Primary Investigator: Richard O’Neil, Ph.D.

Males and females exhibit differences in immune response to cancer which leads to significantly different outcomes — men are at twice the risk of dying from malignant tumors compared to women. Despite these observations, sex differences are rarely considered in pre-clinical models of cancer.

We propose that differences in tumor immune responses can be modeled in mice, and that these models will serve as valuable tools for exploring the mechanisms underlying this health disparity. This funding will be used to obtain mice and conduct single cell transcriptomic studies on tumor tissue from three distinct lung tumor lines in male, female, and ovariectomized mice in both subcutaneous and orthotopic models.

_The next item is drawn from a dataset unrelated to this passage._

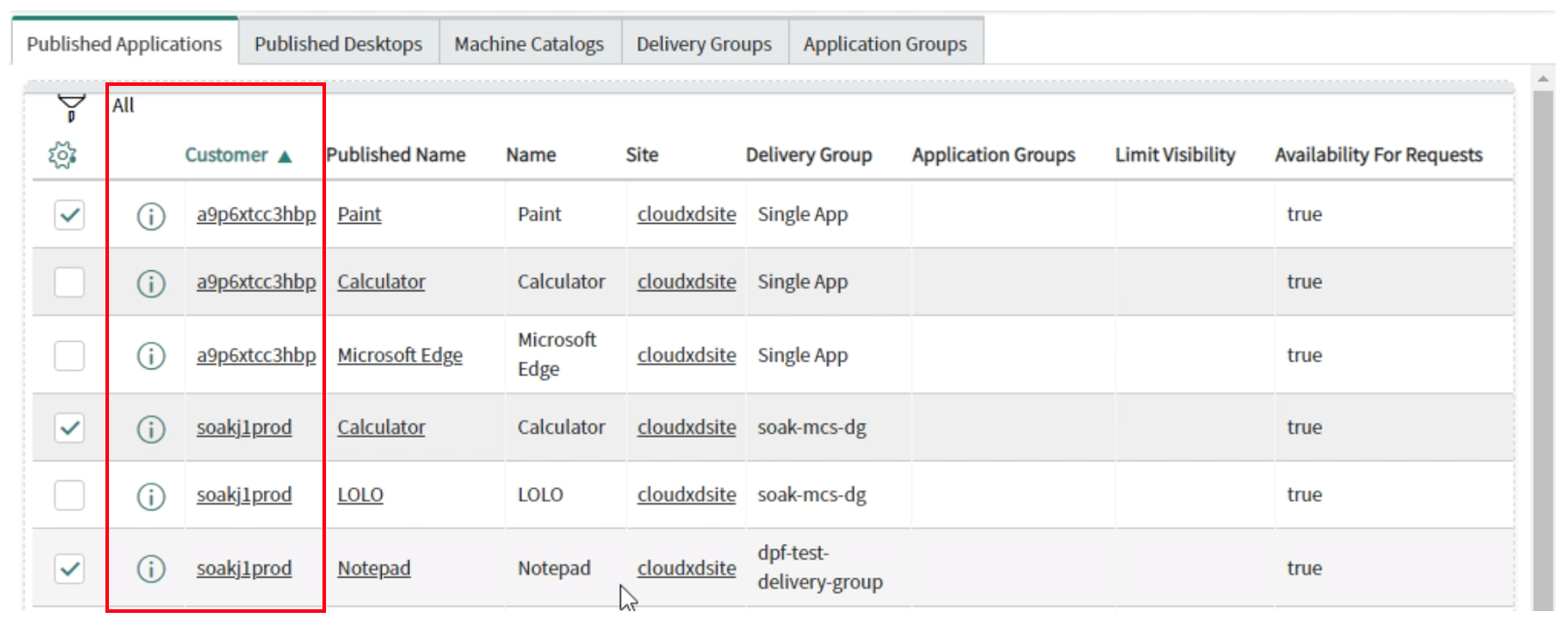Check the Microsoft Edge row checkbox
This screenshot has height=627, width=1568.
(x=69, y=356)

Regulation of PRMT1 by Amino Acids and CDK5

Dr. Wenjian Gan

Primary Investigator: Wenjian Gan, Ph.D.

Post-translational modifications (PTMs), such as ubiquitination, phosphorylation and methylation, play a key role in maintaining signaling pathways in response to diverse environmental inputs. Aberrancies in key enzymes of these modifications may cause imbalanced signal transduction, contributing to human diseases including cancers. My lab is particularly interested in investigating the regulation and biological functions of protein arginine methyltransferases (PRMTs) in breast cancer and hepatocellular carcinoma progression.

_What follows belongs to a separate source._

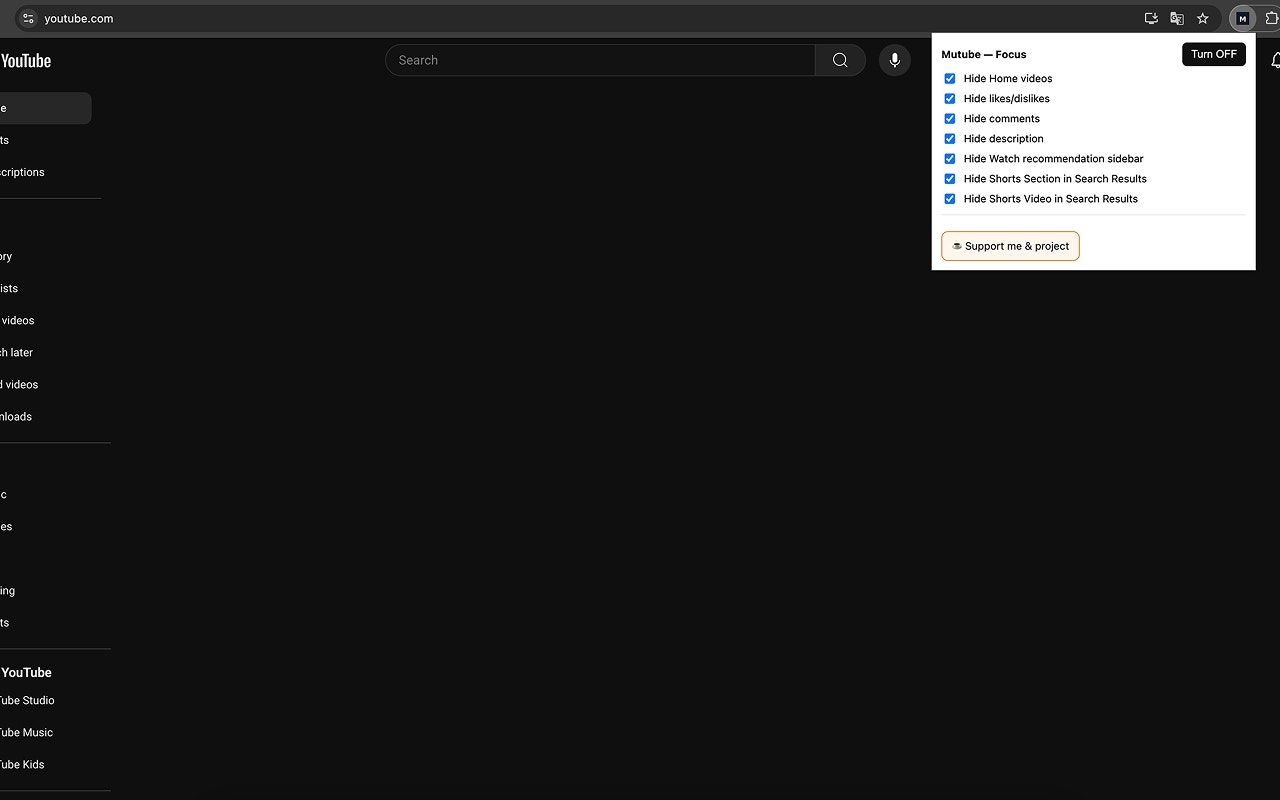Open YouTube Studio from the sidebar

(x=27, y=700)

Notably, PRMT1 is the main type I enzyme responsible for about 80% of arginine methylation. Previous studies showed that PRMT1 is upregulated in various cancers including breast cancer and hepatocellular carcinoma. This proposal will identify the upstream stimulus/regulator of PRMT1, providing a novel regulatory mechanism of PRMT1 biological function and a potential strategy targeting PRMT1 for cancer therapy.

Past Awardees

A Novel Technology to Perform scRNA-Seq From Cryopreserved Human Tumors

Photo of Dr. Spyropoulos

Primary Investigator: Demetri Spyropoulos, Ph.D.

Collaborators: David Neskey, M.D., John Baatz, Ph.D., Martin Romeo, Ph.D., Denis Guttridge, Ph.D.

Tumors are often complex in nature, containing some cell types that are sensitive and some that are resistant to different therapies. Most cancers that relapse after treatment involve therapy-resistant subpopulations of such tumor cells. In order to know how to treat cancers so patients remain in long-term remission and don’t relapse, we need to understand the complexity of tumors.

New technologies now exist to determine tumor complexity, but they are very expensive and require immediate tumor processing before we can decide on which tumors to investigate. The research grant investigates a method for preserving and banking tumors live and intact for extended periods of time, so that informed decisions can be made on which sets of tumors to fully study and thereby develop the best therapeutic strategies.

Remodeling ER Morphology to Improve Tumor Immunotherapy

Dr. Thaxton

Primary Investigator: Jessica Thaxton, Ph.D.

Collaborator: Alex Andrews, Ph.D.

The tumor microenvironment (TME) presents extreme metabolic stress to tumor infiltrating lymphocytes (TILs) that debilitates their ability to control tumor growth. The endoplasmic reticulum (ER) is the central organelle through which cells experience stress. Our lab has shown that essential processes in the ER become dysregulated in the TME.

Our previous research led us to question whether the dynamic morphology of the ER becomes distorted in T cells in solid tumors. Our preliminary data indicate that ER morphology is compromised in CD8 TILs and that ER structure defines the capacity of T cells to control tumor growth.

This proposal will generate gene deletion tools in human T cells and a unique mouse model to study the role of ER shaping proteins to control T cell antitumor fate. New therapeutics that target ER architecture in TILs may extend across tumor types and to other dysmorphic tumor immune subsets, offering a panacea to reset immune homeostasis in tumors.